Остаток их разговора растаял за глухой бетонной стеной, возвышавшейся под скомканной бурой оберткой небес; а там, в кафе, был слышен голос Миллике и дружный смех в ответ, снова голос – и снова смех. Что ни говори, жизнь запутывалась и усложнялась, так что Декостер в ту ночь не сомкнул глаз в комнатке, которую он снимал в деревне. Завалившись на кровать прямо в одежде, он думал…
Несколько дней погода стояла ненастная, и они не ходили за рыбой. Потом лето вернулось, но они так и не трогали сети.
Случалось, что Руж ходил к лодкам, но чаще поднимался по тропе вверх по Бурдонет, стараясь никогда не отлучаться надолго.
Надо признать, что он нигде не встречал ничего необычного; напротив, у воды ему попадалось гораздо меньше людей, чем две или три недели назад.
Объяснялось все это просто: работа сельчан была в самом разгаре, а озером кормилось не так уж и много людей. Большинство работало на земле; сначала подоспел сенокос, потом жатва и опрыскивание растений. В школах были каникулы, но даже детей нигде не было видно, потому что с восьми-девяти лет им находилось место при взрослых. В апреле, мае и даже начале июня – другое дело, но в разгар лета пора заниматься эспарцетом, цветущим клевером, скошенные круги которого похожи на закатное солнце, местной и селекционной пшеницей, виноградом с его болезнями; пора в горы, поля, на склоны и в долины, в сады, где приютились ульи, к вишневым деревьям, с которых ягоды без лестниц не соберешь. Только в субботу вечером и в воскресенье или после особенно знойного дня мужчины шли окунуться в одну сторону, женщины – в другую. Бродя по окрестностям, Руж встречал только случайных людей – гуляющих, приехавших издалека. В конце концов он успокоился.
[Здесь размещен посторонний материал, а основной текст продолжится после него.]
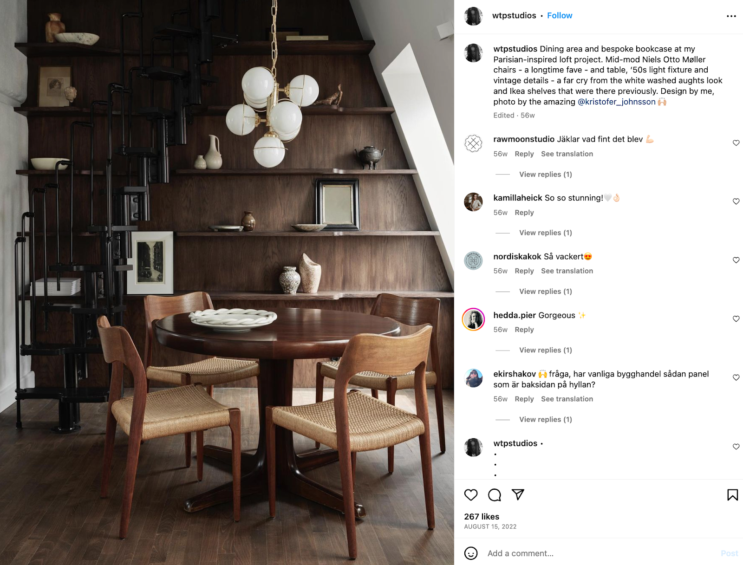Follow wtpstudios
The width and height of the screenshot is (743, 565).
560,16
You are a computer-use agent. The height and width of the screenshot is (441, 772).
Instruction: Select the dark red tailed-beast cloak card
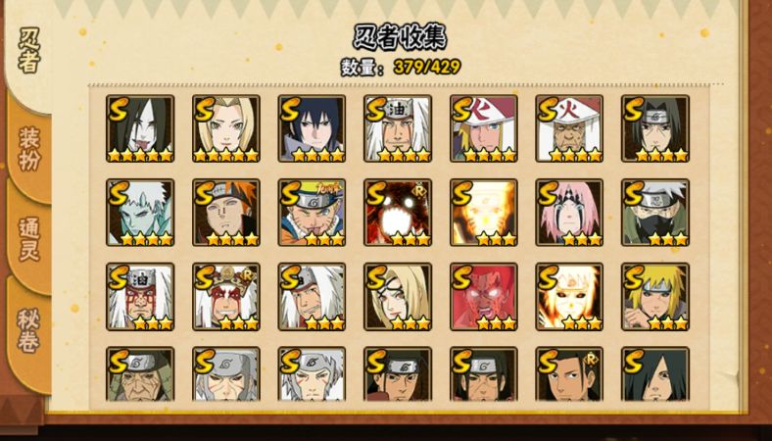(x=398, y=213)
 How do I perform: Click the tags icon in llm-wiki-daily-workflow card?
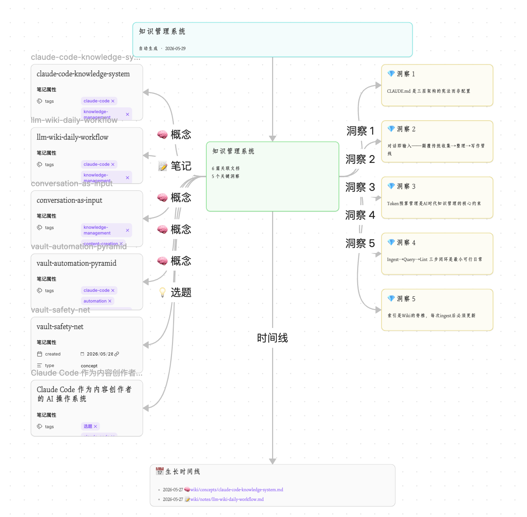(40, 165)
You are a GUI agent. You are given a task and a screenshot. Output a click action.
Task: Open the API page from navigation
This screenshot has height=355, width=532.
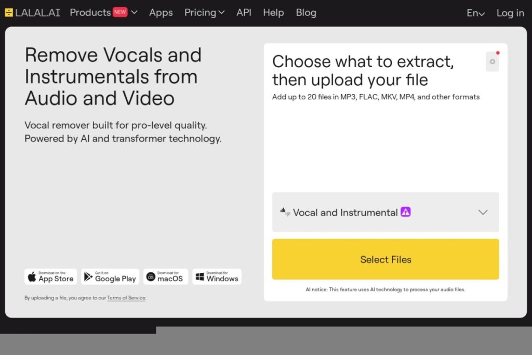click(244, 12)
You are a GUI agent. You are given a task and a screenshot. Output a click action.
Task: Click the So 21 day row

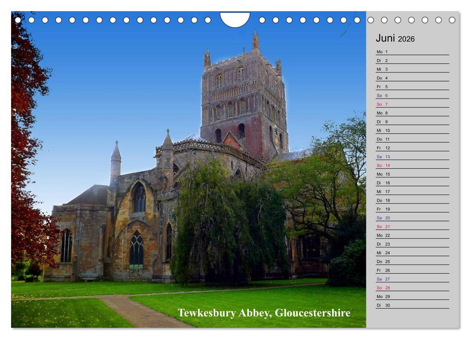412,227
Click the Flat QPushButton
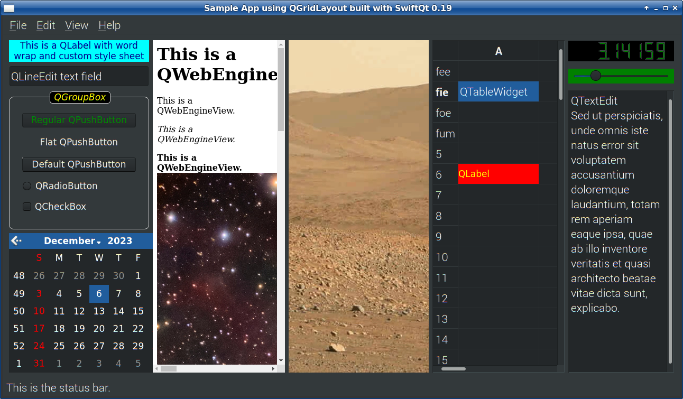Image resolution: width=683 pixels, height=399 pixels. point(79,142)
Главное же, что она с ними; она здесь, она с ними, чего же еще? Несколько дней Руж совершенно спокоен; идет дождь. Снова над озером появляется дождевая пелена, словно простыня, вывешенная на веревке. Небо погасло. И она – она тоже потухла. Сегодня она словно светится – а назавтра нет. Она закутывается в свое черное платье, сидит неподвижно, уперев подбородок в ладонь, а локти в колени, и смотрит на дождь. Небо словно забывает о своей дивной расцветке, и поневоле спрашиваешь себя, сумеет ли оно снова разродиться такой красотой.
Руж подсаживается к ней на скамью. Надо перестать думать о невозможном… Над ней выступ крыши, защищающий от дождя. Большие волны с барашками несут клочья водорослей, дохлую рыбешку, прочий мусор; они разбиваются о берег. Как угадать, какая из них обставит другие и доберется дальше других? Вот та, решаете вы, лизнет мои башмаки, и как бы не так! Самые низкие волны часто упрямей других. Третья от берега!
– Жюльет, давай пари?
Точь-в-точь как на скачках. Она отвечает:
– Я выбираю четвертую.
Похоже, это ее забавляет. А может, и нет ничего лучше, чем вот так, вдвоем, смотреть на высокие волны, разбивающие бутылки о камни и разбрасывающие осколки по берегу? Где-то грохочет. Бабах! Эхо докатывается до Дененса и Редегенса, но там уже звучит глухо, на манер ударов, которые отвешивал по двери Шови, когда, припозднившись, возвращался в пансион к старой хозяйке. В кафе Миллике его было прекрасно слышно. Старушка запирала все в девять, а он сначала лупил по двери кулаком, а потом ногами, и хозяйка, укрывшись за ставнями, лишь приговаривала: «Стучи, стучи хоть до утра, может, возьмешь в толк…»
…И все-таки она здесь, здесь, рядом с ним. Он указывает ей на дыру в облаках, похожую на пробитое в стене окно, по краям которого торчит бутовый камень.
– Жюльет, – говорит он, – вон перемена к лучшему. Холодный ветер идет сверху.
Она поднимает голову и смотрит по направлению его руки на громоздящиеся, как скалы, облака: черные, рыжие, бурые с серыми жилами, разом обваливающиеся на гору. Она видит в небе грозную битву и вечные перемены. Здесь, на берегу, ветер упруго швыряет в лицо воздушные шары, словно подбрасывая их обеими руками, но там, в вышине…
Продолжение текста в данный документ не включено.